The Grand Rapids City Commission is seeking $1.2 million in state grants to connect a series of walkways along the Grand River.
Commissioners recently held a public hearing on a series of four Michigan Natural Resources Trust Fund (MNRTF) grant applications for development of a multi-use bike and pedestrian trail along the east bank of the Grand River, to be submitted to the Michigan Department of Natural Resources (DNR).
The city’s riverbank walkway was constructed in unconnected segments over several years. The proposed project will close one of the most significant gaps and connect the city’s nonmotorized network to regional trails.
The Michigan DNR purchased the former railroad corridor along the east bank of the Grand River between Leonard and Ann streets in 2010. In 2019, the state conveyed the property to the city of Grand Rapids for the purpose of trail development.
“This is the last remaining segment of trail connection through downtown Grand Rapids, and once completed it would provide full pedestrian and bicycle connectivity through Grand Rapids all the way up to the White Pine Trail, which is a very significant and important investment,” said Grand Rapids Parks and Recreation Director David Marquardt.
The three-quarter-mile section will connect Canal Park to Riverside Park and will close the gap between downtown Grand Rapids and the Fred Meijer White Pine Trial State Park going 92 miles north to Cadillac, as well as connecting to the Pere Marquette State Trail, Fred Meijer Pioneer Trail and Musketawa Trail.
The proposed trail design complies with ADA, Universal Design, AASHTO and River for All guidelines.
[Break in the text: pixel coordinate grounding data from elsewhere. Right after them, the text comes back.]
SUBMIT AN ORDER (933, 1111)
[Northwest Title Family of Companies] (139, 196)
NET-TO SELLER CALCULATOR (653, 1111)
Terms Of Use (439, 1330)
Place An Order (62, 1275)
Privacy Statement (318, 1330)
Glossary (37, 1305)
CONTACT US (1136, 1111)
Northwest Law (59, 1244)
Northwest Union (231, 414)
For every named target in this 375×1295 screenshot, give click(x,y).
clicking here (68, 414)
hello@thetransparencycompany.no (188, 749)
It includes a universally accessible 12-foot-wide concrete shared use trail, universally accessible 14-foot-wide elevated boardwalk, native planting restoration and rain gardens at the bottom of side slopes to manage stormwater, native trees, LED lighting, benches with accessible companion seating, a bike repair station, trash cans and signage.
The trail includes three underpasses under Leonard Street, Ann Street and the GR Eastern Railroad bridge and connections to Monroe Avenue and the bike lanes.
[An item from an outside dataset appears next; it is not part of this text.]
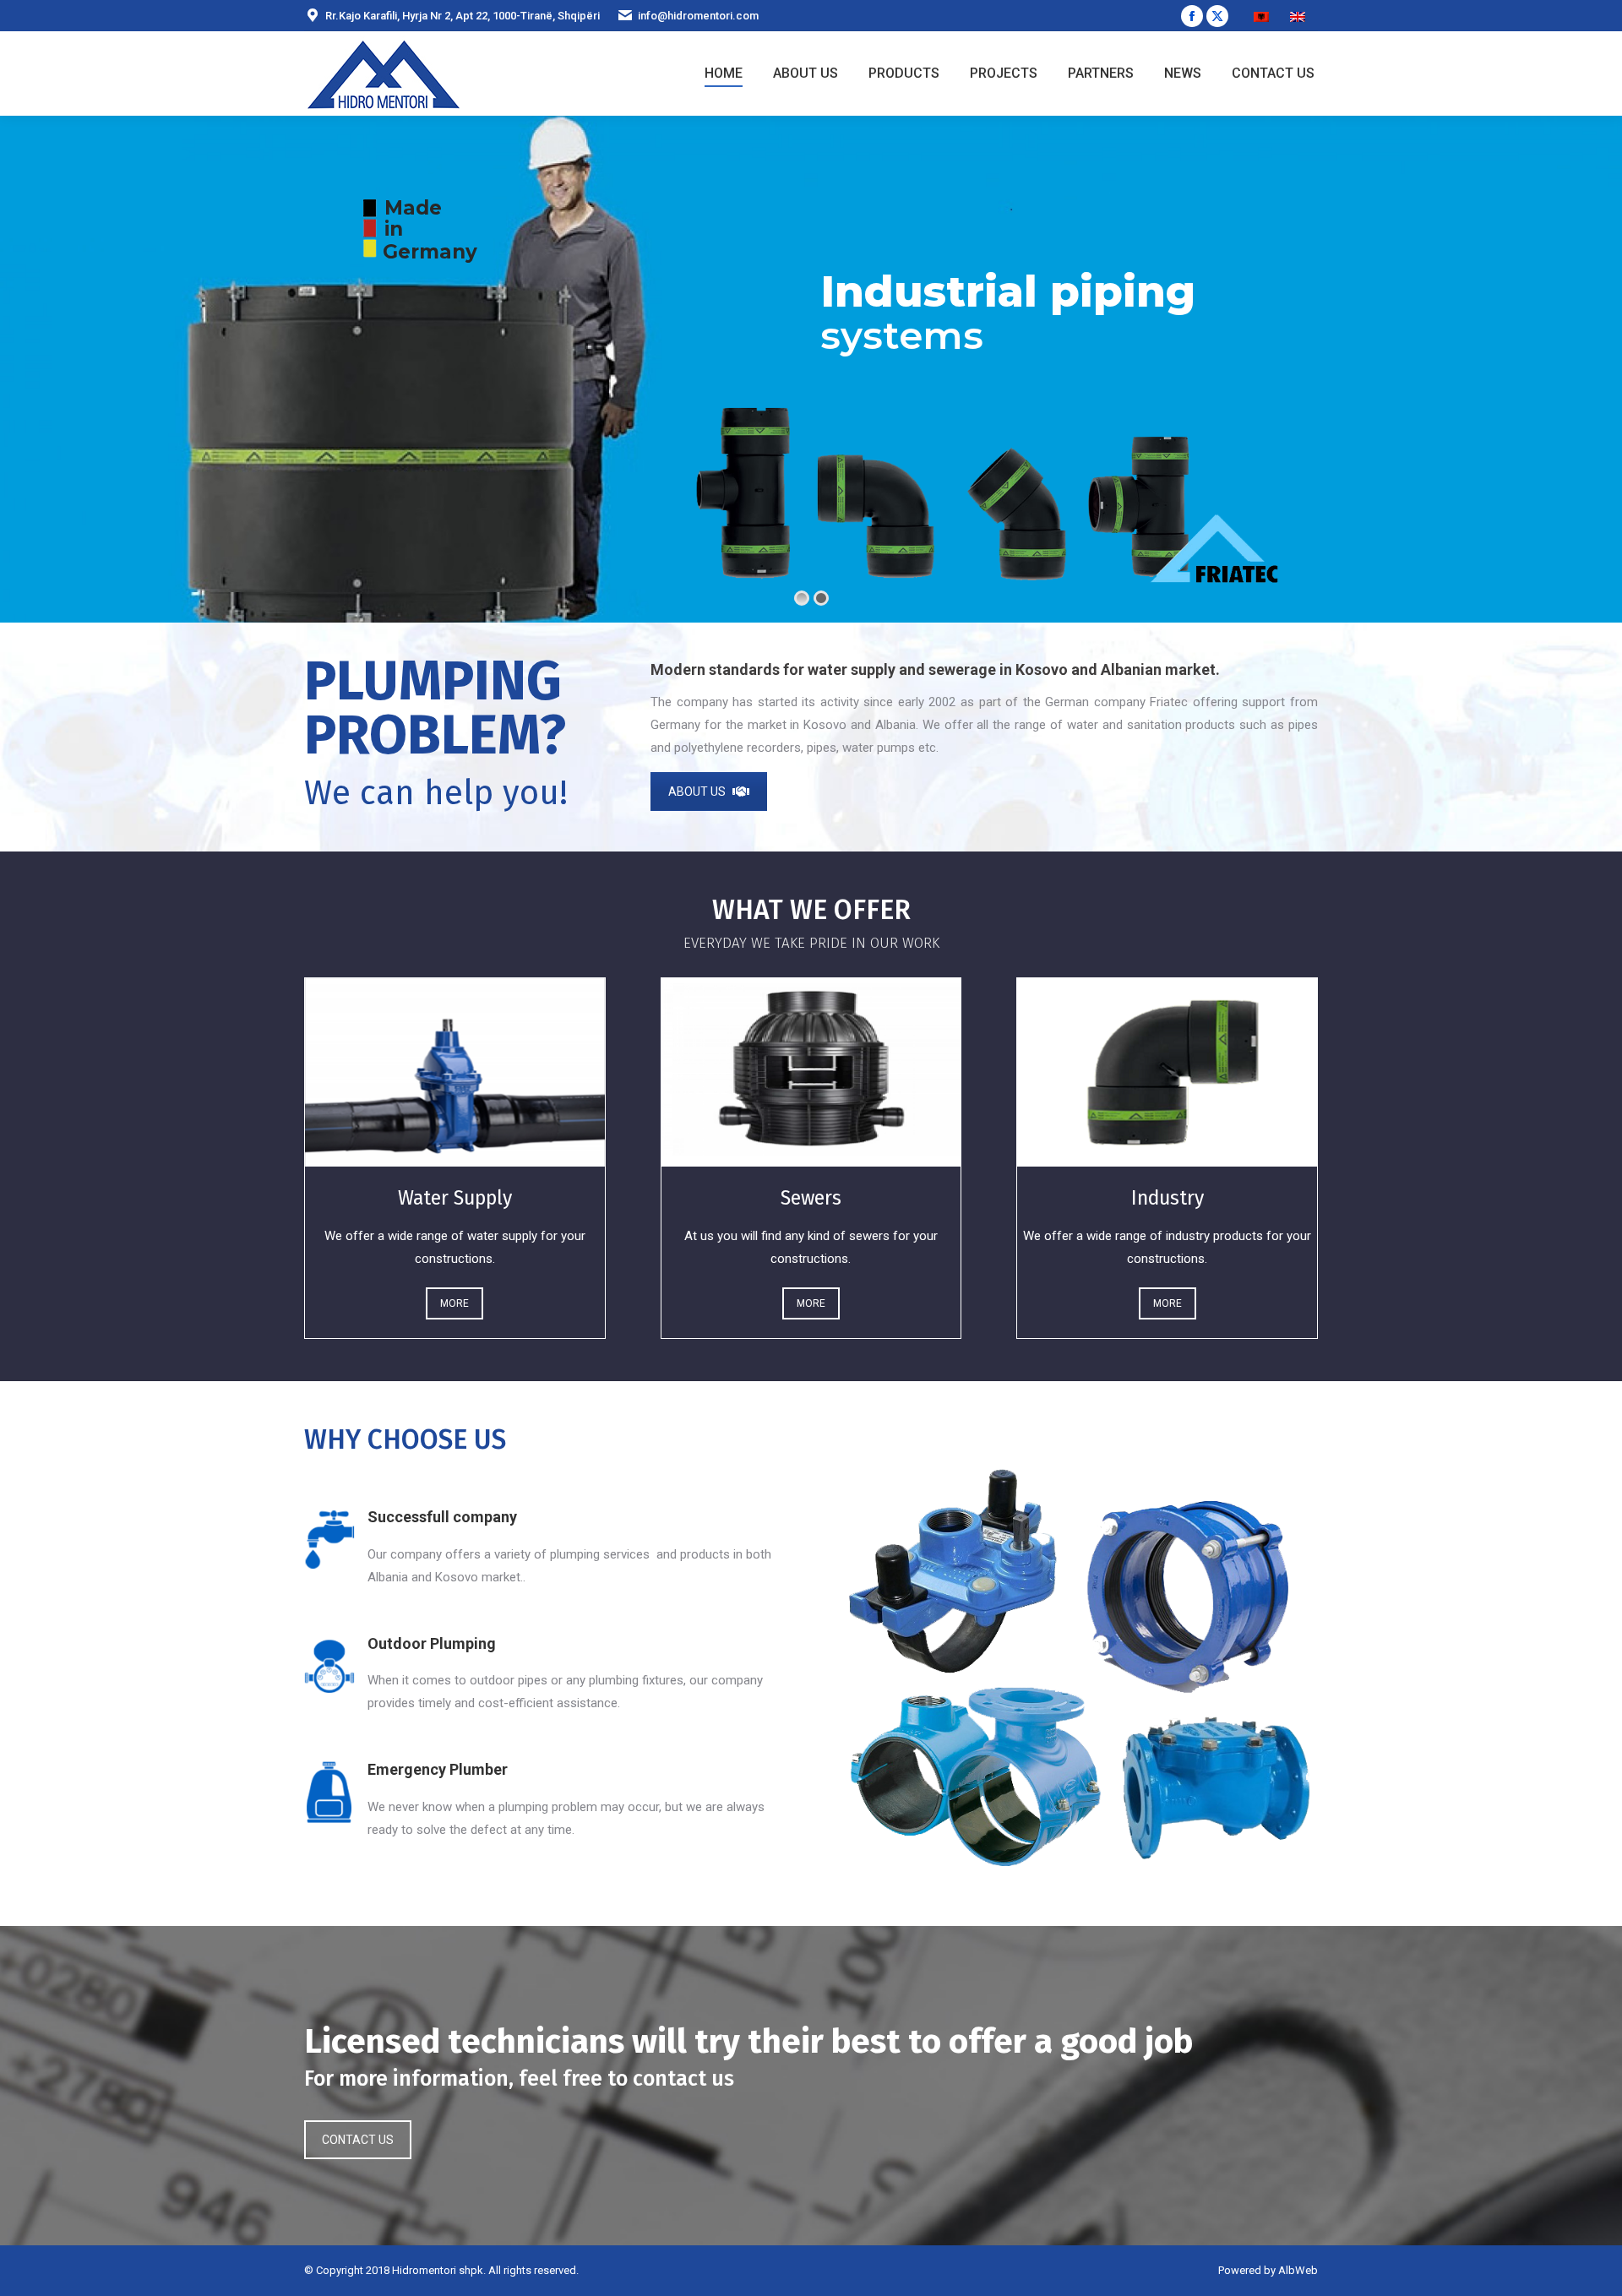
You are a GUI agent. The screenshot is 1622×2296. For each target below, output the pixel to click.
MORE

The total project cost is estimated to be $6,375,435, and the estimated MNRTF grant-eligible project cost is $5,164,819. The project has been broken into four separate trail segments corresponding to four grant applications totaling a request of $1,200,000.
Marquardt told the commission the reason for the four separate applications is because MNRTF grants are capped at $300,000 each.
The four segments are as follows:
Segment 1 connects to the existing trail south of Leonard Street and takes it under Leonard Street Bridge and back up to grade with trail and boardwalk. The total grant-eligible project cost is $1,568,643.
Segment 2 runs north of Leonard Street to the railroad property, including a spur to Monroe Avenue and the existing bike lanes. Total grant-eligible project cost is $1,356,176.
Segment 3 commences north of the railroad property to the south side of Ann Street, including eastward along Ann to Monroe Avenue and the existing bike lanes. Total grant-eligible project cost is $665,800.
Segment 4 is the trail and boardwalk under Ann Street connecting to the existing trail north of Ann. The total grant-eligible project cost is $1,574,200.
The MNRTF requires a 25% match of total project cost for each application. The required match will be met with a combination of parks millage (minimum $75,000 per segment), federal Transportation Alternatives Program (TAP) funds and City Capital Reserve appropriations. The city also is working with West Michigan Trails and Greenways for private philanthropic fundraising.
Millage funds already have been committed. The city is waiting for the results of the TAP grant application, which was submitted to the Michigan Department of Transportation in October 2020.
The project was approved by the Grand Rapids Parks and Recreation Advisory Board at its meeting on Jan. 6.
The grant submission deadline is for April 1. If the grant is awarded, the city will be notified by December, and the state will give the agreed-upon awards in spring 2022.
Construction for the Rivers Edge Trail is anticipated for spring 2023 if the application is approved.